Sospensione negata se l’ente «promette» di non riscuotere
La sentenza 513/18/2020 della Ctr Lombardia
Le istanze di sospensione giudiziale vanno proposte solo dove possa essere dimostrato il danno grave e irreparabile in capo al ricorrente che deriverebbe dalla mancata sospensione della riscossione in pendenza di giudizio o dall’esecutività della sentenza. In pratica, le istanze presentate nonostante l’ente della riscossione abbia manifestato al ricorrente la propria intenzione di non procedere coattivamente fino a giudizio definitivo, sono da ritenersi del tutto pretestuose e prive di fondamento, e come tali da rigettare con contestuale condanna dell’istante al pagamento delle spese di giudizio. Sono queste le principali conclusioni cui è giunta la Ctr Lombardia 513/18/2020 (presidente Silocchi, relatore Chiametti).

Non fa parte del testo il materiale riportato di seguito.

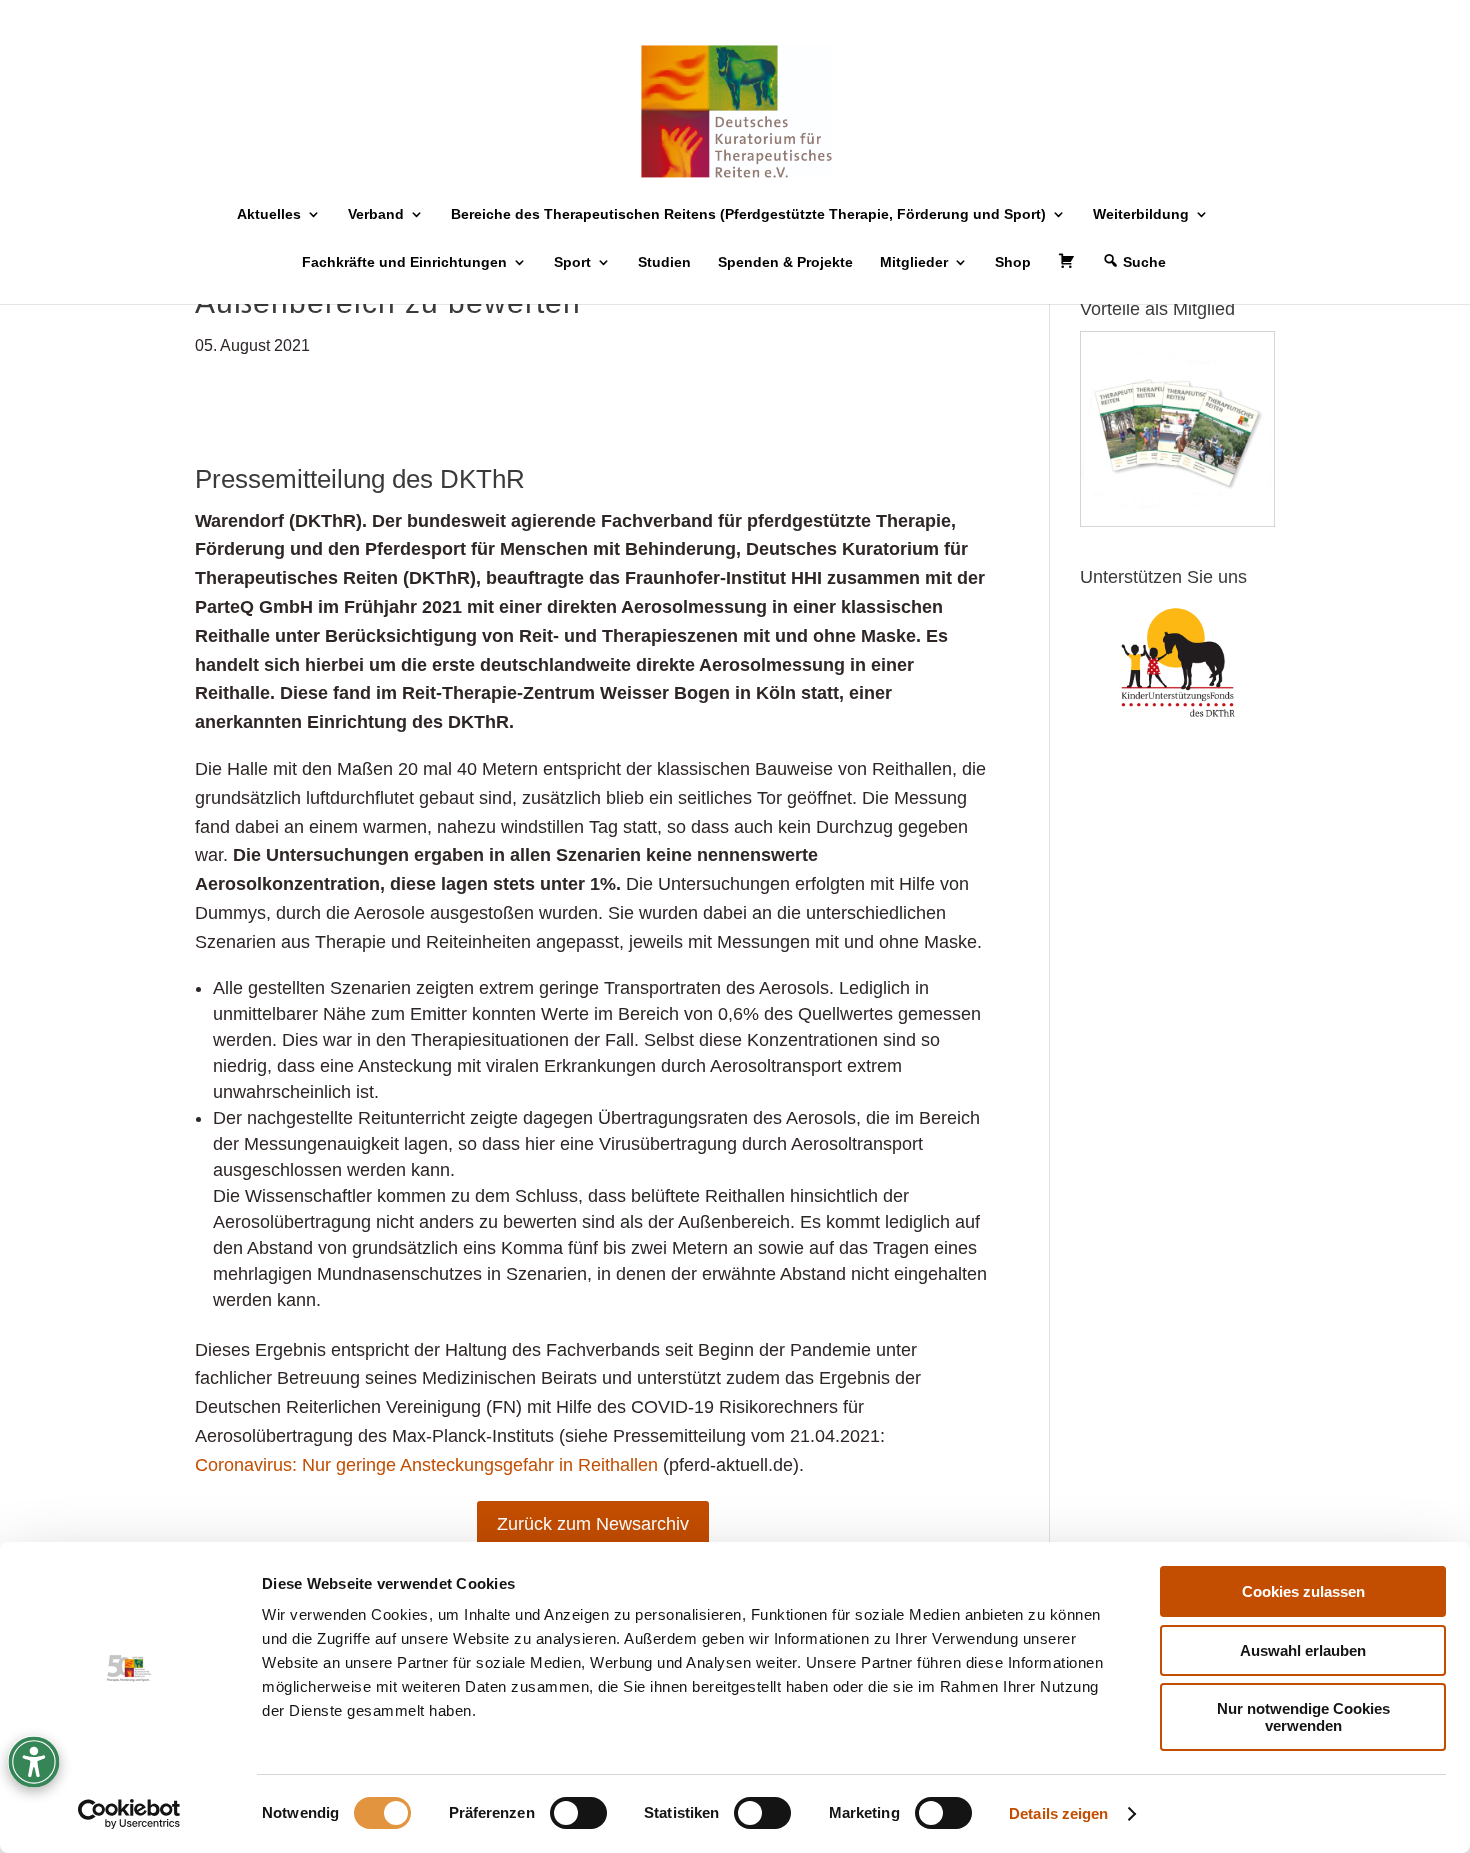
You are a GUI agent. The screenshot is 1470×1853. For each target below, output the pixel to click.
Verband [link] (376, 214)
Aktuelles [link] (269, 214)
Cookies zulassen (1303, 1591)
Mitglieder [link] (914, 262)
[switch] (578, 1813)
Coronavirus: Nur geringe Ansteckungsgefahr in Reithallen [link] (426, 1465)
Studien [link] (664, 262)
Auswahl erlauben (1303, 1650)
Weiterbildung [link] (1141, 214)
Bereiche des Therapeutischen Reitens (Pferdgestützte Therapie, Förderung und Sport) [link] (748, 214)
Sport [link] (572, 262)
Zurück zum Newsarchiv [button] (593, 1524)
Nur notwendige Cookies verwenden (1303, 1717)
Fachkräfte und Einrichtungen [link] (404, 262)
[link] (129, 1814)
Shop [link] (1013, 262)
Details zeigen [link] (1058, 1813)
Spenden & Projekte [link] (785, 262)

La pronuncia trae origine dalla notifica alla titolare di una ditta individuale di tre avvisi relativi agli anni di imposta 2009, 2010 e 2011 con cui, sulla base di un Pvc rilasciato dalla guardia di Finanza, il comune di Livigno contestava la presunta importazione di un quantitativo di sigarette dalla Svizzera superiore rispetto a quello risultante dalle regolari fatture di acquisto registrate e, conseguentemente, il mancato versamento di diritti speciali su tabacchi per un importo complessivo (comprensivo di sanzioni e interessi) di circa 307mila euro.

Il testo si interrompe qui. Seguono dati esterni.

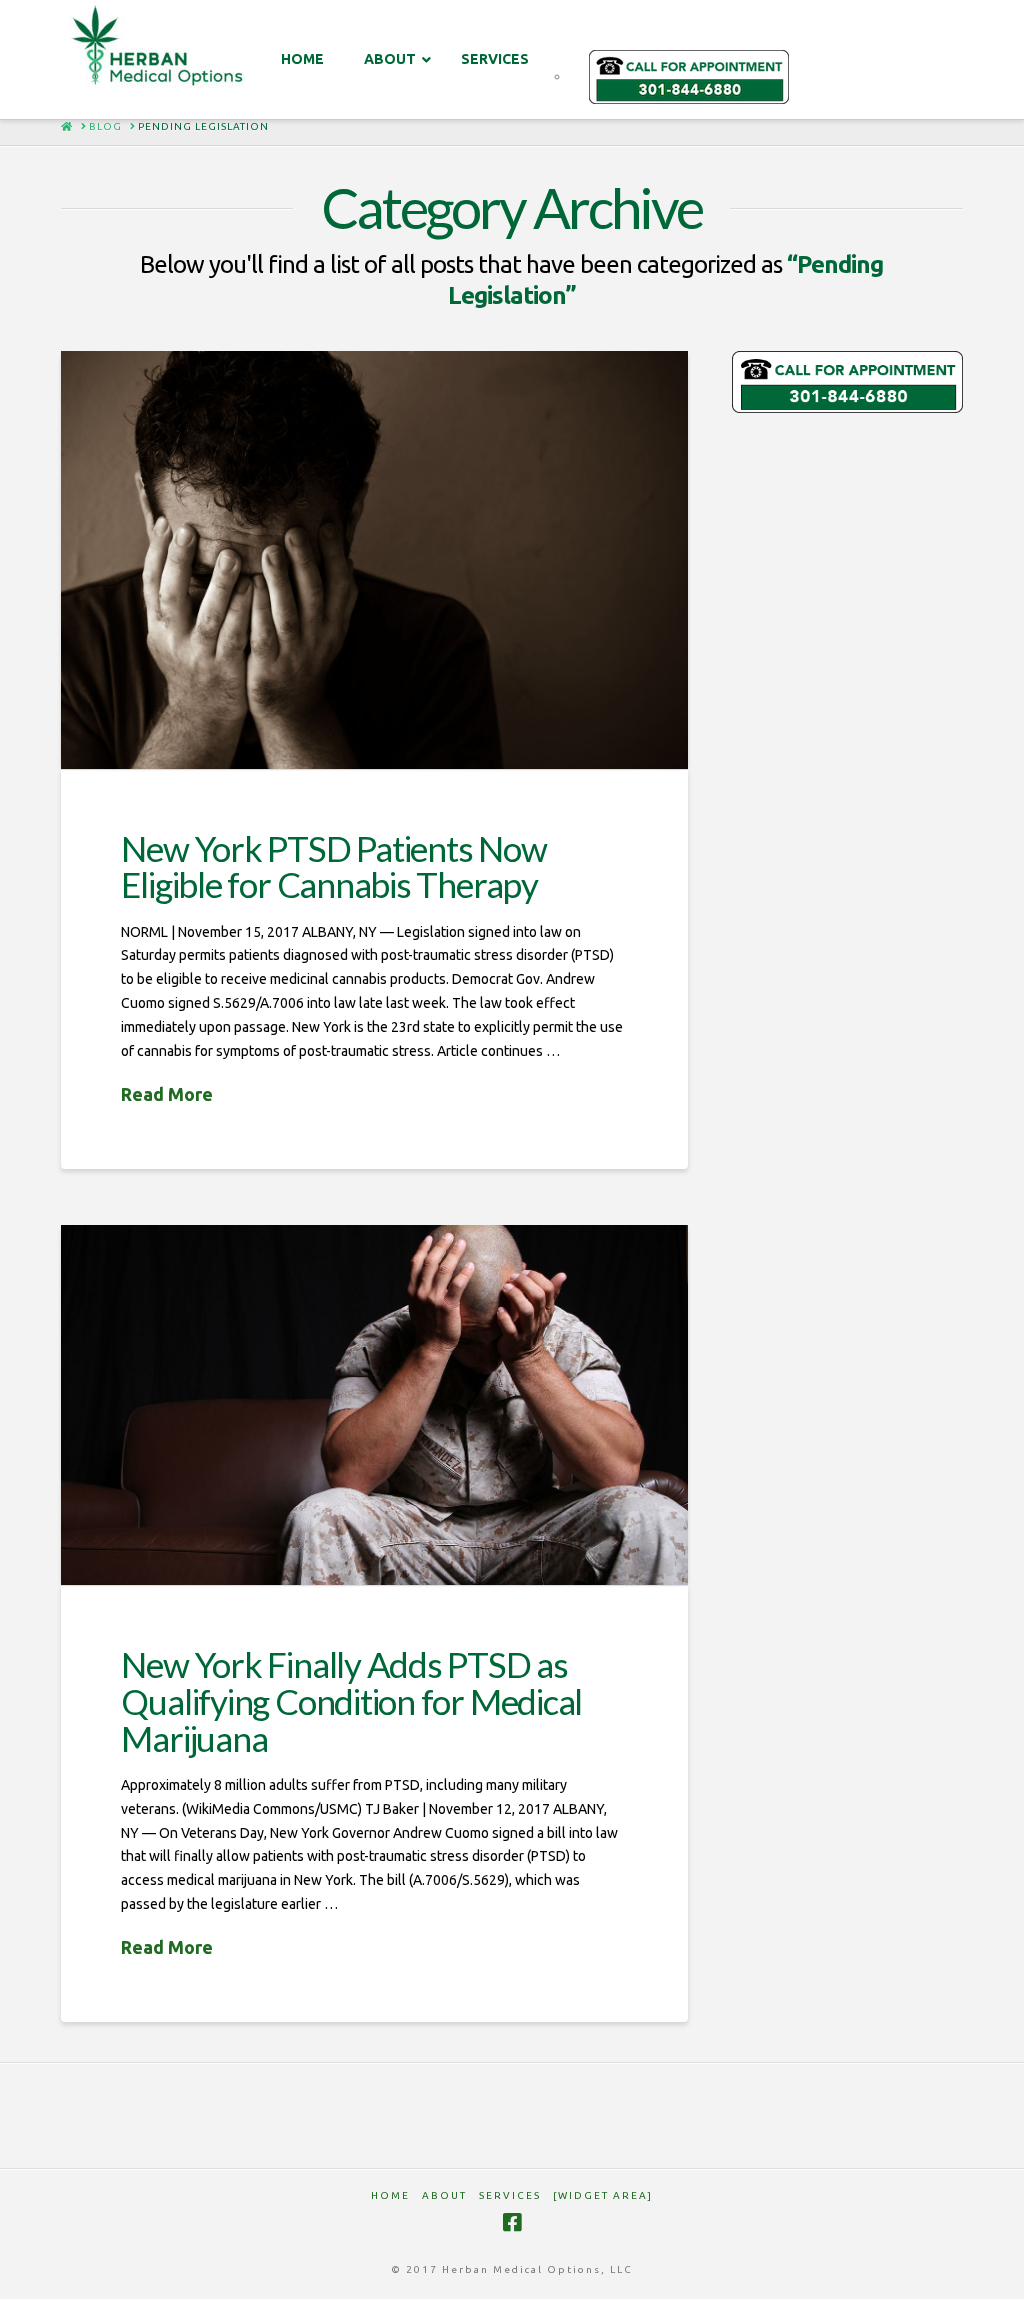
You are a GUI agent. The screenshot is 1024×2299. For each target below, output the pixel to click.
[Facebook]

A seguito della mancata impugnazione degli atti e del mancato versamento della pretesa, il Comune preposto anche alla riscossione coattiva dei tributi e dei diritti di propria competenza, notificava apposita ingiunzione fiscale presso il domicilio di una delle figlie della titolare, nel frattempo deceduta. L’erede presentava ricorso alla Ctp di Sondrio per vizio di notifica: a suo avviso l’atto avrebbe dovuto essere notificato, collettivamente e impersonalmente, a tutti gli eredi presso l’ultimo domicilio della de cuius. La Ctp rigettava il ricorso, evidenziando che l’ingiunzione era stata preceduta dalla rituale notifica degli avvisi alla de cuius. La sentenza veniva appellata dall’erede che, senza addurre specifici motivi, avanzava anche istanza di sospensione (ex articolo 52 del Dlgs 546/92) dell’esecutività della pronuncia impugnata.

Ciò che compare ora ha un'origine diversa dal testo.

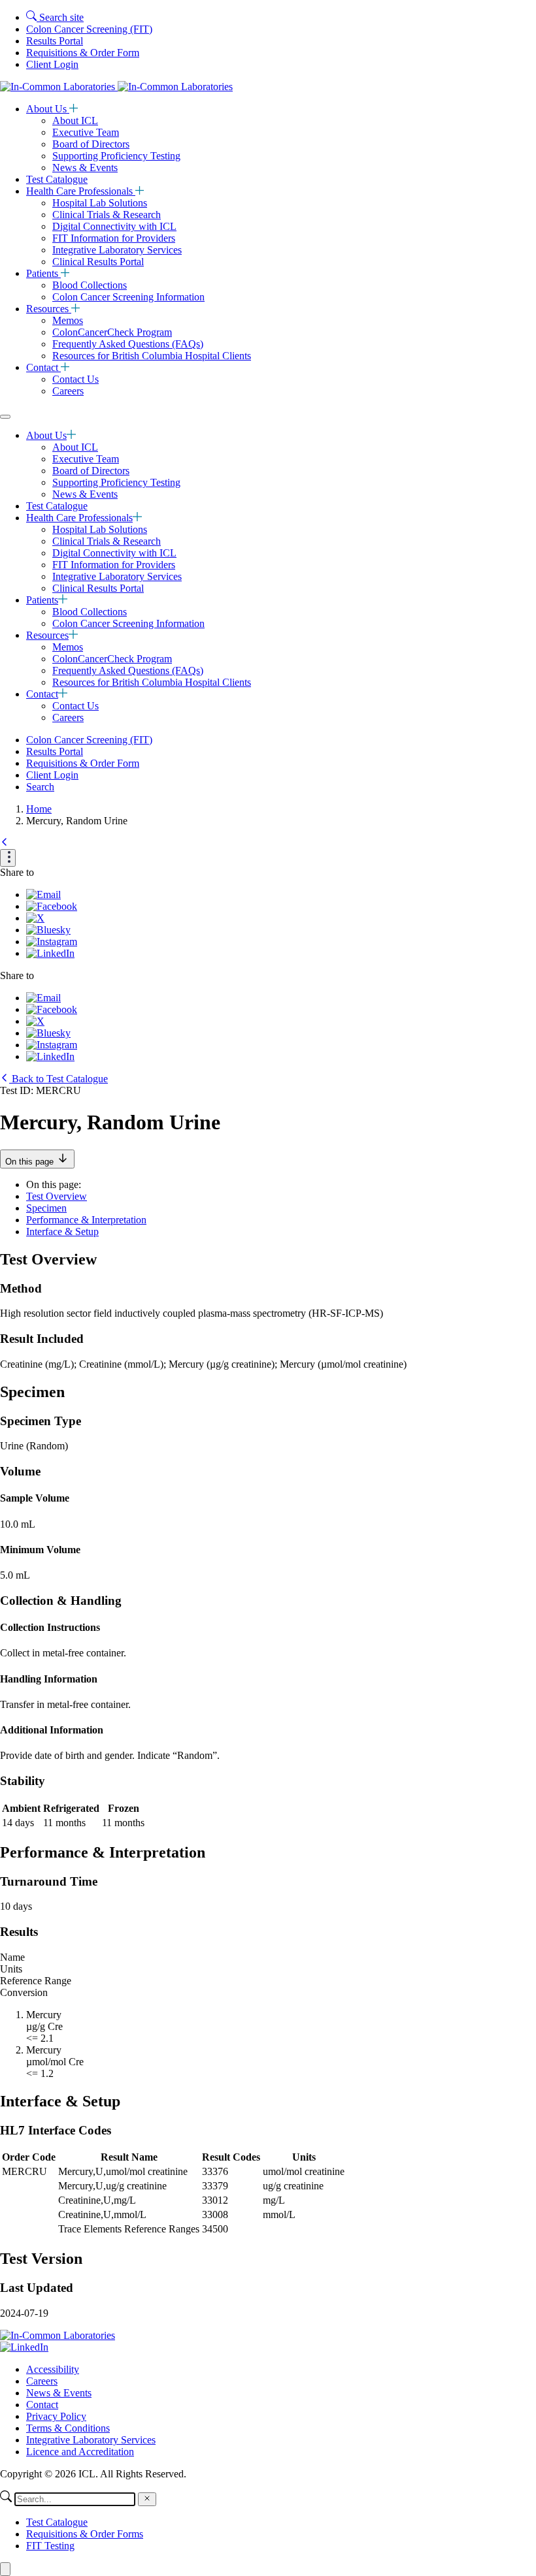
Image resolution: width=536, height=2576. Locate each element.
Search (40, 786)
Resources (48, 308)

Nel costituirsi in giudizio, il Comune eccepiva la totale assenza di interesse in capo all’appellante a richiedere la sospensione laddove, in un’ottica di leale collaborazione e a fronte della peculiarità della controversia, sin nella lettera di accompagnamento all’ingiunzione, l’ente stesso precisava che non avrebbe provveduto a riscuotere gli importi fino alla definitività del processo.
Pertanto la Ctr, nel constatare l’impegno preso dal Comune, rigetta l’istanza di sospensione, condannando l’appellante alle spese quantificate in circa 2mila euro.
La pronuncia offre lo spunto per ricordare che l’istanza di sospensione giudiziale (garantita in ogni stato e grado del processo) può essere proposta e concessa a condizione che il contribuente dimostri, congiuntamente, l’illegittimità della pretesa (fumus boni iuris) e il danno grave e irreparabile che potrebbe derivare dalla prosecuzione della riscossione (periculum in mora), che non può mai essere dimostrato sulla base del mero richiamo alla somma da pagare, né sostenendo, senza alcuna documentazione, di non poterla onorare.